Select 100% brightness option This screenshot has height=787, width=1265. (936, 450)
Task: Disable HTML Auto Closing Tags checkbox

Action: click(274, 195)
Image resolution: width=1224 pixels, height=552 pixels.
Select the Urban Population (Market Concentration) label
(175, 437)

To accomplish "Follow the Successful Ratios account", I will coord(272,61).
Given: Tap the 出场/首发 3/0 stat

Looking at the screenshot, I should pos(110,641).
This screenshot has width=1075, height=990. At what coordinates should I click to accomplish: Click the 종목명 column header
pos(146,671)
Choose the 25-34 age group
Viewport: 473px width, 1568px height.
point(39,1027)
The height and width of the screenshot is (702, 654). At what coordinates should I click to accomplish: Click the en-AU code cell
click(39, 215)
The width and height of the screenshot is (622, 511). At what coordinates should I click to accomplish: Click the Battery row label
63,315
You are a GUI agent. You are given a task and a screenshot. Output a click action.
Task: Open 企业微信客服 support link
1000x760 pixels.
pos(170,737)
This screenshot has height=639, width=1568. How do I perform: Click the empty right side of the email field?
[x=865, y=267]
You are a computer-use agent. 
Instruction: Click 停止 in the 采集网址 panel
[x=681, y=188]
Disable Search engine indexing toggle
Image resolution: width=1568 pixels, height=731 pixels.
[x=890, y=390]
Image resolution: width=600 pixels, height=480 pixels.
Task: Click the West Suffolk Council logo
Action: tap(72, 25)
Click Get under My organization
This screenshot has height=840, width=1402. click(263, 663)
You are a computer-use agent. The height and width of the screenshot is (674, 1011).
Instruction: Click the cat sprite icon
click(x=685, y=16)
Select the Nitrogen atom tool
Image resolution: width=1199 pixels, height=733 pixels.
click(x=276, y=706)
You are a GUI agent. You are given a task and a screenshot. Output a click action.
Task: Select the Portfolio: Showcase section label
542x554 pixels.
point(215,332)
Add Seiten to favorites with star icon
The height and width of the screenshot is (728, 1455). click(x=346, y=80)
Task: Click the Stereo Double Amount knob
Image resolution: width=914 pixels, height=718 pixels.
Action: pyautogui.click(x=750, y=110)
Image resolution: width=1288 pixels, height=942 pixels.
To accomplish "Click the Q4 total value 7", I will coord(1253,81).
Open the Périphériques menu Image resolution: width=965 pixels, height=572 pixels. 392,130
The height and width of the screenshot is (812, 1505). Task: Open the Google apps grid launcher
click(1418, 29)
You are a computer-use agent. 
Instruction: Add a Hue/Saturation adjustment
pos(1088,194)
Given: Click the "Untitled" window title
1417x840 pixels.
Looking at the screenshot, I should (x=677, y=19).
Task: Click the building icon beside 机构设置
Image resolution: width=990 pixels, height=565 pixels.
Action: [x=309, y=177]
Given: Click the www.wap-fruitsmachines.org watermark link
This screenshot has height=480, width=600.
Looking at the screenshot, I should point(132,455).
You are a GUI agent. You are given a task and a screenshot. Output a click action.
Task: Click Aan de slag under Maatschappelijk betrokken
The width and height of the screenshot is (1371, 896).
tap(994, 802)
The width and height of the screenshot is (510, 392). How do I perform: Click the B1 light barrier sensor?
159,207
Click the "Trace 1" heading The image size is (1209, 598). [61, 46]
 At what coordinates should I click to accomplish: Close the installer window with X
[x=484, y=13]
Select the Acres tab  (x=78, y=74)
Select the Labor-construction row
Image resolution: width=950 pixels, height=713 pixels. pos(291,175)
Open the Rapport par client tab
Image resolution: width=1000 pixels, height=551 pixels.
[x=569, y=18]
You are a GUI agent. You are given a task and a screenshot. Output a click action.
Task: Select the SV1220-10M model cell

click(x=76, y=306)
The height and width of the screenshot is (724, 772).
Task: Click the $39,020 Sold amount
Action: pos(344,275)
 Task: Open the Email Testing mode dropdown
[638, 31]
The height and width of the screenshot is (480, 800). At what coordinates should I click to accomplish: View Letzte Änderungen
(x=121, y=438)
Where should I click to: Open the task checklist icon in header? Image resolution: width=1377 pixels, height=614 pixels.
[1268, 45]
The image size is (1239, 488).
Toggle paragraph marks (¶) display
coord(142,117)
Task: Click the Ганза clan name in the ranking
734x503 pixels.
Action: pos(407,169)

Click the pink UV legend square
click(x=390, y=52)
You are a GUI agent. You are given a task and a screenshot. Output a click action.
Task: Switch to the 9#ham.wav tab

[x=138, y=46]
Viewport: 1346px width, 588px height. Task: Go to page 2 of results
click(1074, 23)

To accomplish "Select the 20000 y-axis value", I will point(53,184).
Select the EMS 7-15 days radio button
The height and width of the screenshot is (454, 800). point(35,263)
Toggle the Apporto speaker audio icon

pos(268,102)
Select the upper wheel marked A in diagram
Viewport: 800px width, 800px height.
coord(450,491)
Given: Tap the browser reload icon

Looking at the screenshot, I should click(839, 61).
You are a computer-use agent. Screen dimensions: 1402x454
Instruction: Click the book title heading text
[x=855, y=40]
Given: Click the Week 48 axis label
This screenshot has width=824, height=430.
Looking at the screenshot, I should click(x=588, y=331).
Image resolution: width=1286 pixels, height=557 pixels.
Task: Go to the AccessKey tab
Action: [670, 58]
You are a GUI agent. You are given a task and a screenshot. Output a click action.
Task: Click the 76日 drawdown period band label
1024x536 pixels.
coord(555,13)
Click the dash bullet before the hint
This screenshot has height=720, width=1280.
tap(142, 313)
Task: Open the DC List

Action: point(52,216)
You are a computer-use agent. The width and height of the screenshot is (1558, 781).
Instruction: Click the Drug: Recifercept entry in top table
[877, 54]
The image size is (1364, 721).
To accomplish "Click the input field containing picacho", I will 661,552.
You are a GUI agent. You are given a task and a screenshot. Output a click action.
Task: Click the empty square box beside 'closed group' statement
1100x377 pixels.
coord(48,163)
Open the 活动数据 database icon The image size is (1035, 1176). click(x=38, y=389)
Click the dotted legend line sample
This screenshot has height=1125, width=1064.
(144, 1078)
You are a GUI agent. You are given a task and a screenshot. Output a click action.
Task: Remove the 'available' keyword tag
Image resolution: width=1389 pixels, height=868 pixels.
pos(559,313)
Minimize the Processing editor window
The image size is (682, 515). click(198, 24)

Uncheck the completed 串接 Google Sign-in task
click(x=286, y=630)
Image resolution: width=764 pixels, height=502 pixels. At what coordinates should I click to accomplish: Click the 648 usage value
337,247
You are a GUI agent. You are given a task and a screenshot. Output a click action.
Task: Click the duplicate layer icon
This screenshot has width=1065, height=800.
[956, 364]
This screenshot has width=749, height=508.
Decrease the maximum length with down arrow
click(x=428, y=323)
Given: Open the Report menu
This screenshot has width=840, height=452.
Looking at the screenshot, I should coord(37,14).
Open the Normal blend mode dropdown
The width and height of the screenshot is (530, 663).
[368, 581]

+-------+

TASK PROMPT ▸ Exactly as shown above, write out all the records.

SOLUTION BELOW ▸
Select 100% brightness option This screenshot has height=787, width=1265. (936, 450)
Task: Disable HTML Auto Closing Tags checkbox

Action: click(274, 195)
Image resolution: width=1224 pixels, height=552 pixels.
Select the Urban Population (Market Concentration) label
(175, 437)

To accomplish "Follow the Successful Ratios account", I will coord(272,61).
Given: Tap the 出场/首发 3/0 stat

Looking at the screenshot, I should pos(110,641).
This screenshot has width=1075, height=990. At what coordinates should I click to accomplish: Click the 종목명 column header
pos(146,671)
Choose the 25-34 age group
Viewport: 473px width, 1568px height.
point(39,1027)
The height and width of the screenshot is (702, 654). At what coordinates should I click to accomplish: Click the en-AU code cell
click(39, 215)
The width and height of the screenshot is (622, 511). At what coordinates should I click to accomplish: Click the Battery row label
63,315
You are a GUI agent. You are given a task and a screenshot. Output a click action.
Task: Open 企业微信客服 support link
1000x760 pixels.
pos(170,737)
This screenshot has height=639, width=1568. How do I perform: Click the empty right side of the email field?
[x=865, y=267]
You are a computer-use agent. 
Instruction: Click 停止 in the 采集网址 panel
[x=681, y=188]
Disable Search engine indexing toggle
Image resolution: width=1568 pixels, height=731 pixels.
[x=890, y=390]
Image resolution: width=600 pixels, height=480 pixels.
Task: Click the West Suffolk Council logo
Action: tap(72, 25)
Click Get under My organization
This screenshot has height=840, width=1402. click(263, 663)
You are a computer-use agent. The height and width of the screenshot is (674, 1011).
Instruction: Click the cat sprite icon
click(x=685, y=16)
Select the Nitrogen atom tool
Image resolution: width=1199 pixels, height=733 pixels.
click(x=276, y=706)
You are a GUI agent. You are given a task and a screenshot. Output a click action.
Task: Select the Portfolio: Showcase section label
542x554 pixels.
point(215,332)
Add Seiten to favorites with star icon
The height and width of the screenshot is (728, 1455). click(x=346, y=80)
Task: Click the Stereo Double Amount knob
Image resolution: width=914 pixels, height=718 pixels.
Action: pyautogui.click(x=750, y=110)
Image resolution: width=1288 pixels, height=942 pixels.
To accomplish "Click the Q4 total value 7", I will coord(1253,81).
Open the Périphériques menu Image resolution: width=965 pixels, height=572 pixels. 392,130
The height and width of the screenshot is (812, 1505). Task: Open the Google apps grid launcher
click(1418, 29)
You are a computer-use agent. 
Instruction: Add a Hue/Saturation adjustment
pos(1088,194)
Given: Click the "Untitled" window title
1417x840 pixels.
Looking at the screenshot, I should (x=677, y=19).
Task: Click the building icon beside 机构设置
Image resolution: width=990 pixels, height=565 pixels.
Action: [x=309, y=177]
Given: Click the www.wap-fruitsmachines.org watermark link
This screenshot has height=480, width=600.
Looking at the screenshot, I should point(132,455).
You are a GUI agent. You are given a task and a screenshot. Output a click action.
Task: Click Aan de slag under Maatschappelijk betrokken
The width and height of the screenshot is (1371, 896).
tap(994, 802)
The width and height of the screenshot is (510, 392). How do I perform: Click the B1 light barrier sensor?
159,207
Click the "Trace 1" heading The image size is (1209, 598). [61, 46]
 At what coordinates should I click to accomplish: Close the installer window with X
[x=484, y=13]
Select the Acres tab  (x=78, y=74)
Select the Labor-construction row
Image resolution: width=950 pixels, height=713 pixels. pos(291,175)
Open the Rapport par client tab
Image resolution: width=1000 pixels, height=551 pixels.
[x=569, y=18]
You are a GUI agent. You are given a task and a screenshot. Output a click action.
Task: Select the SV1220-10M model cell

click(x=76, y=306)
The height and width of the screenshot is (724, 772).
Task: Click the $39,020 Sold amount
Action: pos(344,275)
 Task: Open the Email Testing mode dropdown
[638, 31]
The height and width of the screenshot is (480, 800). At what coordinates should I click to accomplish: View Letzte Änderungen
(x=121, y=438)
Where should I click to: Open the task checklist icon in header? Image resolution: width=1377 pixels, height=614 pixels.
[1268, 45]
The image size is (1239, 488).
Toggle paragraph marks (¶) display
coord(142,117)
Task: Click the Ганза clan name in the ranking
734x503 pixels.
Action: pos(407,169)

Click the pink UV legend square
click(x=390, y=52)
You are a GUI agent. You are given a task and a screenshot. Output a click action.
Task: Switch to the 9#ham.wav tab

[x=138, y=46]
Viewport: 1346px width, 588px height. Task: Go to page 2 of results
click(1074, 23)

To accomplish "Select the 20000 y-axis value", I will point(53,184).
Select the EMS 7-15 days radio button
The height and width of the screenshot is (454, 800). point(35,263)
Toggle the Apporto speaker audio icon

pos(268,102)
Select the upper wheel marked A in diagram
Viewport: 800px width, 800px height.
coord(450,491)
Given: Tap the browser reload icon

Looking at the screenshot, I should click(839, 61).
You are a computer-use agent. Screen dimensions: 1402x454
Instruction: Click the book title heading text
[x=855, y=40]
Given: Click the Week 48 axis label
This screenshot has width=824, height=430.
Looking at the screenshot, I should click(x=588, y=331).
Image resolution: width=1286 pixels, height=557 pixels.
Task: Go to the AccessKey tab
Action: [670, 58]
You are a GUI agent. You are given a task and a screenshot. Output a click action.
Task: Click the 76日 drawdown period band label
1024x536 pixels.
coord(555,13)
Click the dash bullet before the hint
This screenshot has height=720, width=1280.
tap(142, 313)
Task: Open the DC List

Action: point(52,216)
You are a computer-use agent. The width and height of the screenshot is (1558, 781).
Instruction: Click the Drug: Recifercept entry in top table
[877, 54]
The image size is (1364, 721).
To accomplish "Click the input field containing picacho", I will 661,552.
You are a GUI agent. You are given a task and a screenshot. Output a click action.
Task: Click the empty square box beside 'closed group' statement
1100x377 pixels.
coord(48,163)
Open the 活动数据 database icon The image size is (1035, 1176). click(x=38, y=389)
Click the dotted legend line sample
This screenshot has height=1125, width=1064.
(144, 1078)
You are a GUI agent. You are given a task and a screenshot. Output a click action.
Task: Remove the 'available' keyword tag
Image resolution: width=1389 pixels, height=868 pixels.
pos(559,313)
Minimize the Processing editor window
The image size is (682, 515). click(198, 24)

Uncheck the completed 串接 Google Sign-in task
click(x=286, y=630)
Image resolution: width=764 pixels, height=502 pixels. At what coordinates should I click to accomplish: Click the 648 usage value
337,247
You are a GUI agent. You are given a task and a screenshot. Output a click action.
Task: Click the duplicate layer icon
This screenshot has width=1065, height=800.
[956, 364]
This screenshot has width=749, height=508.
Decrease the maximum length with down arrow
click(x=428, y=323)
Given: Open the Report menu
This screenshot has width=840, height=452.
Looking at the screenshot, I should coord(37,14).
Open the Normal blend mode dropdown
The width and height of the screenshot is (530, 663).
[368, 581]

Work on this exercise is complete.